Aunque llamarlo Vlad a secas se le hacía demasiado informal. Ella no deseaba tener esa confianza con su jefe, no era apropiado ni la haría sentir cómoda. Señor para ella estaba perfecto y no veía qué tuviera de malo.

—Llámame amo.

La respiración a Samantha se le cortó y sus ojos fueron los de un cervatillo al que le han disparado y, con el estruendo y el miedo, no sabe si le han dado o si podrá vivir un día más.

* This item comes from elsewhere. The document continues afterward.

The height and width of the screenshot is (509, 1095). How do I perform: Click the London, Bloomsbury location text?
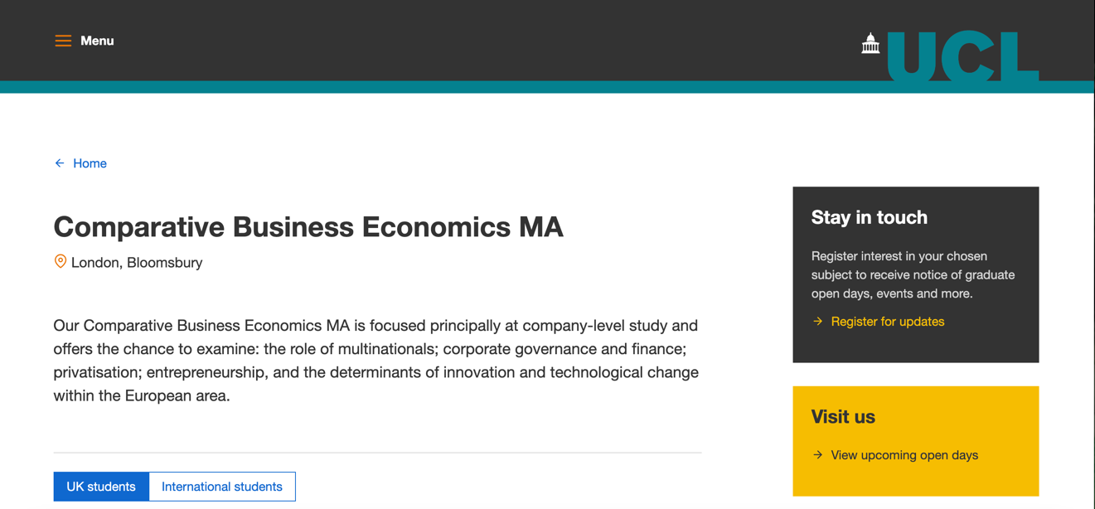click(137, 263)
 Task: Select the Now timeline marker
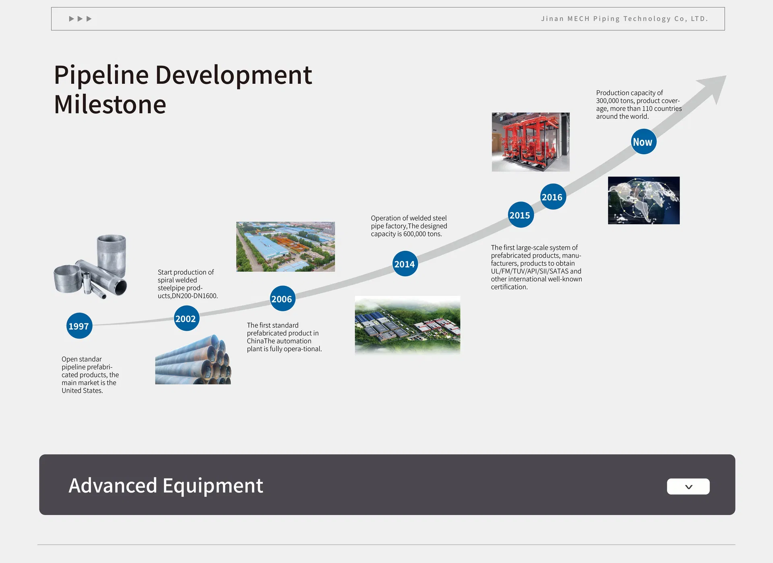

Definitivamente le habían dado, eso sentía ella. Una bofetada, una petición que pateaba su dignidad hacia un rincón. Llamarlo amo implicaba devoción y abnegación hacia un sujeto digno de adoración, nada de eso sentía ella por su jefe, ni pensarlo. Iba a protestar recordándole los derechos humanos y laborales cuando él habló.

—Samantha también es muy largo —expresó, pensativo.

Ella se alegró de que la palabra esclava fuera igual de larga que su nombre. Y eso fue muy triste.

—¡Sam, señor!... Amo. Puede llamarme Sam —se apresuró a decir ella, antes de que a él se le ocurriera algo descabellado.

—Bien. Te llamaré así hasta que se me ocurra algo mejor. Llévate el vaso y ve a descansar.

Ella salió, retrocediendo hasta llegar a la puerta como acostumbraba hacer. Era una joven extraña, eso pensaba él mirando el maletín. Todavía no decidía si sólo botarlo o quemarlo también.